__COMPLETE THE FOLLOWING__.
• a. In the rows, rewrite the lines starting with the line with "Kill the terminal with trash icon" and going on through the line with "Action: tap(49, 439)", substituting "navigation" for "hamburger" and leaving everything else unchanged.
• b. Pick up the summary of the 2004 Nextel All-Star Challenge after its final line and carry it forward.

2004 Nextel All-Star Challenge

Race details
- Date: May 22, 2004
- Location: Concord, North Carolina, Lowe's Motor Speedway
- Course: Permanent racing facility 1.5 mi (2.4 km)
- Distance: Open: 30 laps, 45 mi (72 km) All-Star Challenge: 90 Laps, 135 mi (217 km) Segment 1: 40 laps Segment 2: 30 laps Segment 3: 20 laps
- Avg Speed: Open: N/A All-Star Challenge: 91.889 mph (147.881 km/h)

Nextel Open
- Pole: Dave Blaney (Bill Davis Racing)
- Time: 29.180
- Winner: Sterling Marlin (Chip Ganassi Racing)
- Fan Vote winner: Ken Schrader (BAM Racing)

Nextel All-Star Challenge
- Pole: Rusty Wallace (Penske-Jasper Racing)
- Pole: 2:03.998
- Most laps led: Ryan Newman (Penske-Jasper Racing)

[Rows for locating described items]

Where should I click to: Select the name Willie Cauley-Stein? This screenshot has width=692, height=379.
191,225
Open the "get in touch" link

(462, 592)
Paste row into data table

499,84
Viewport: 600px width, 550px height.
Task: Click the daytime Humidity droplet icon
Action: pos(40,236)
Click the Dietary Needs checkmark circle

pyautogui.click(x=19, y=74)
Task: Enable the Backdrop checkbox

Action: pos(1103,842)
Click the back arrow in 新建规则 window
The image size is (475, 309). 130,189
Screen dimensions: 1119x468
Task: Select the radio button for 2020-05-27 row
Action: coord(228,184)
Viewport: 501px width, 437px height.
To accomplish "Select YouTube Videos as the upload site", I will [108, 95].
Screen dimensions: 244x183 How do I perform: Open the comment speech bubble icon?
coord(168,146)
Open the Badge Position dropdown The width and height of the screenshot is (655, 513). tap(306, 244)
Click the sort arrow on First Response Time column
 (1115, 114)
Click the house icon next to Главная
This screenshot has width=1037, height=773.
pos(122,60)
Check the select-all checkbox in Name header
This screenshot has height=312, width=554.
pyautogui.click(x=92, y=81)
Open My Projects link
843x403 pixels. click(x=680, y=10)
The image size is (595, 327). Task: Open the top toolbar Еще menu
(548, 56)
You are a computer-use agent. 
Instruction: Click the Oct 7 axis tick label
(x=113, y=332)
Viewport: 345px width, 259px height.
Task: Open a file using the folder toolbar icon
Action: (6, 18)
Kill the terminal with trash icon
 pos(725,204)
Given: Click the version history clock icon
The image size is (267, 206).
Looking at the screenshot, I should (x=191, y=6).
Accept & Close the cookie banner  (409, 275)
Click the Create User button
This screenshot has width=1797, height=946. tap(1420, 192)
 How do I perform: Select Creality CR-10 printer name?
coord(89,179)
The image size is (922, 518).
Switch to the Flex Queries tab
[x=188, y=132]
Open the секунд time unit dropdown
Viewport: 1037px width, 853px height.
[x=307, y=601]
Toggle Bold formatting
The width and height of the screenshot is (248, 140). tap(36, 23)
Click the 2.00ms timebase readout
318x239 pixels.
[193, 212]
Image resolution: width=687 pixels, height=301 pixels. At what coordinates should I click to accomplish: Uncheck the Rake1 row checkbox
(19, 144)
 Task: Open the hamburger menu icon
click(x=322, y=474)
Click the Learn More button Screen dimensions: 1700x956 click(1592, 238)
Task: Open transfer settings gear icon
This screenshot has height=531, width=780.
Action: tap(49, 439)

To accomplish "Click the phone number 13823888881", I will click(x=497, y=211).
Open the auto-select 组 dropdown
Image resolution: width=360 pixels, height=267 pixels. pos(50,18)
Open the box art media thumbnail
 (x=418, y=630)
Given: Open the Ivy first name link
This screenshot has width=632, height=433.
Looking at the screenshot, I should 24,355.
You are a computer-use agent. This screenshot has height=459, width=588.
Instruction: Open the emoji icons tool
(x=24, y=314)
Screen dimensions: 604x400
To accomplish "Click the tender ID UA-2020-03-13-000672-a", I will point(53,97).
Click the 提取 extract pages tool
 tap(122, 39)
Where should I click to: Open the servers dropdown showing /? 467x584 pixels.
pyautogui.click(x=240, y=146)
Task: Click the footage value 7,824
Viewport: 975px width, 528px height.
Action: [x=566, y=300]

__RESPONSES TO THE TASKS__.
• a.
Kill the terminal with trash icon
 pos(725,204)
Given: Click the version history clock icon
The image size is (267, 206).
Looking at the screenshot, I should (x=191, y=6).
Accept & Close the cookie banner  (409, 275)
Click the Create User button
This screenshot has width=1797, height=946. tap(1420, 192)
 How do I perform: Select Creality CR-10 printer name?
coord(89,179)
The image size is (922, 518).
Switch to the Flex Queries tab
[x=188, y=132]
Open the секунд time unit dropdown
Viewport: 1037px width, 853px height.
[x=307, y=601]
Toggle Bold formatting
The width and height of the screenshot is (248, 140). tap(36, 23)
Click the 2.00ms timebase readout
318x239 pixels.
[193, 212]
Image resolution: width=687 pixels, height=301 pixels. At what coordinates should I click to accomplish: Uncheck the Rake1 row checkbox
(19, 144)
 Task: Open the navigation menu icon
click(x=322, y=474)
Click the Learn More button Screen dimensions: 1700x956 click(1592, 238)
Task: Open transfer settings gear icon
This screenshot has height=531, width=780.
Action: tap(49, 439)

• b.
- Laps led: 49
- Winner: Matt Kenseth (Roush Racing)

Television
- Network: FX
- Announcers: Mike Joy, Larry McReynolds, Darrell Waltrip
- Network: Motor Racing Network

= 2004 Nextel All-Star Challenge =

20th iteration of the NASCAR All-Star Race

The 2004 Nextel All-Star Challenge was the second exhibition stock car race of the 2004 NASCAR Nextel Cup Series and the 20th iteration of the event. The race was held on Saturday, May 22, 2004, in Concord, North Carolina at Lowe's Motor Speedway, a 1.5 miles (2.4 km) permanent quad-oval. The race took the scheduled 90 laps to complete. At race's end, Matt Kenseth, driving for Roush Racing, would complete a late race pass of eventual second-place driver, Penske-Jasper Racing driver Ryan Newman to win his first and only Nextel All-Star Challenge win. To fill out the podium, Tony Stewart of Joe Gibbs Racing finished third.

== Background ==

The layout of Lowe's Motor Speedway, the venue where the race was held.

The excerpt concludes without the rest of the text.